Racial vision: Power, technology, and the social impacts of ethno-racial classifications

Abstract

Automated Facial Recognition has “increasingly become a filter through which access to the world is granted (Lee-Morrison 2019: 15) – ranging from FaceID that serves to unlock our smartphones, to immigration controls at borders, which includes airport face scans as well as drones crisscrossing borderlands in order to identify migrants and prevent their border crossing. Its use is conspicuous and ubiquitous, and as biometric technology has strong ties to prior forms of racialized surveillance, in that it draws on “both standardized bodily measurements and sophisticated archival and retrieval systems(Gates 2004: 4).

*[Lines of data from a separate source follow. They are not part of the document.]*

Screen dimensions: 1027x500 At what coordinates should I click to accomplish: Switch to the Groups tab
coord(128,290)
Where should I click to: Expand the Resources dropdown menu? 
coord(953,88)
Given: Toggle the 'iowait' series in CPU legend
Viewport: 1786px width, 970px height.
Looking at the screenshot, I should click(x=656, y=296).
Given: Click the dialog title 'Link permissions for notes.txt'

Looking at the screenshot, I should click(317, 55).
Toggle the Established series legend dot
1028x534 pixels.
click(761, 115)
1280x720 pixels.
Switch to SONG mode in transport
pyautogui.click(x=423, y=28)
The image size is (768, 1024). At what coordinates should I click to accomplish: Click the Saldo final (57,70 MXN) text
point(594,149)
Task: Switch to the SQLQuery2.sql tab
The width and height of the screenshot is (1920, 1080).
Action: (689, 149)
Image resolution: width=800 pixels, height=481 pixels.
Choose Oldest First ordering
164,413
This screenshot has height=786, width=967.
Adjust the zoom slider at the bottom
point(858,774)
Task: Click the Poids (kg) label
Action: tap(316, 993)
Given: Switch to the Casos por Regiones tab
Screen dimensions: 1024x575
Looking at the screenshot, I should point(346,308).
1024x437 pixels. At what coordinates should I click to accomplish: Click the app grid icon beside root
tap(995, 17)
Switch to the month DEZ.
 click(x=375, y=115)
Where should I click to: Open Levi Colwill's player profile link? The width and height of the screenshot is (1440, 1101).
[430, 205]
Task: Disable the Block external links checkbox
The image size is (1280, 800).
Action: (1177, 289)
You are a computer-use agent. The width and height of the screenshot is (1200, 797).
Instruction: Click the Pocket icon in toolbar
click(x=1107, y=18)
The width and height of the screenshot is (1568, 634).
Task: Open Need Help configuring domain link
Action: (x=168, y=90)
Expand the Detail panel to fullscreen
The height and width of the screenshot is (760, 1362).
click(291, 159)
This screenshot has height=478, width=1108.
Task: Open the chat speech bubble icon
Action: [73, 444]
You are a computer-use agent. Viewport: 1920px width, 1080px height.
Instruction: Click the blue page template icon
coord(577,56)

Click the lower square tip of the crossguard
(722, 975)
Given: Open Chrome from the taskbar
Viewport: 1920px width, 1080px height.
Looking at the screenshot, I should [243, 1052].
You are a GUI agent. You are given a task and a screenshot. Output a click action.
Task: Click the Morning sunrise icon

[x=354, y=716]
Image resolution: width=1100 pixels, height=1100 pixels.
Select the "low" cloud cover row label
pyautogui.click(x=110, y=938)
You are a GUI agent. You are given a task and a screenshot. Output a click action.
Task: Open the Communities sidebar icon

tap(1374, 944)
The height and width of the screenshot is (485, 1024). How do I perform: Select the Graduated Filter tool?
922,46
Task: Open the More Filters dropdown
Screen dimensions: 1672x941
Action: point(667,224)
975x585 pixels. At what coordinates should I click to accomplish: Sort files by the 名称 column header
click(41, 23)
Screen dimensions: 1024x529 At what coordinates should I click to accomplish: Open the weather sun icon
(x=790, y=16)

 Racial Vision is my first book project and it tackles pre-histories of racialized facial recognition (RFR). By RFR, I refer to how ways of measuring and analyzing the face and sometimes the body are used in order to establish racial group belonging, often in the service of making discriminatory judgments about population groups. In most cases, these determinations are not designed to promote the social good of all involved, nor do they end well. Instances of this include the current persecutions of Muslim Uyghur populations or attempts at physiognomically identifying European Jews under National Socialist rule in Germany.

 Neither an intellectual history or a genealogy of contemporary racializing technologies, the book compares the scientific objects (something that “comes into being and passes away as an object of scientific inquiry(Daston 2000: 1)) used in establishing racial identity. Empirically, it draws on several historical and contemporary cases ranging from medical studies of Black people turning White and White people turning Black all the way through contemporary Computer Vision frameworks that use data augmentation technologies in order to balance biased machine learning datasets. Focusing on scientific objects across cases – that is, concrete technologies embedded in culturally and historically specific political and economic contexts  allows me to analyze both continuities and discontinuities across cases. I am particularly focusing on instances where biologically essentialized notions of race that these systems of racial identification presuppose no longer hold, and how these systems can nonetheless persist.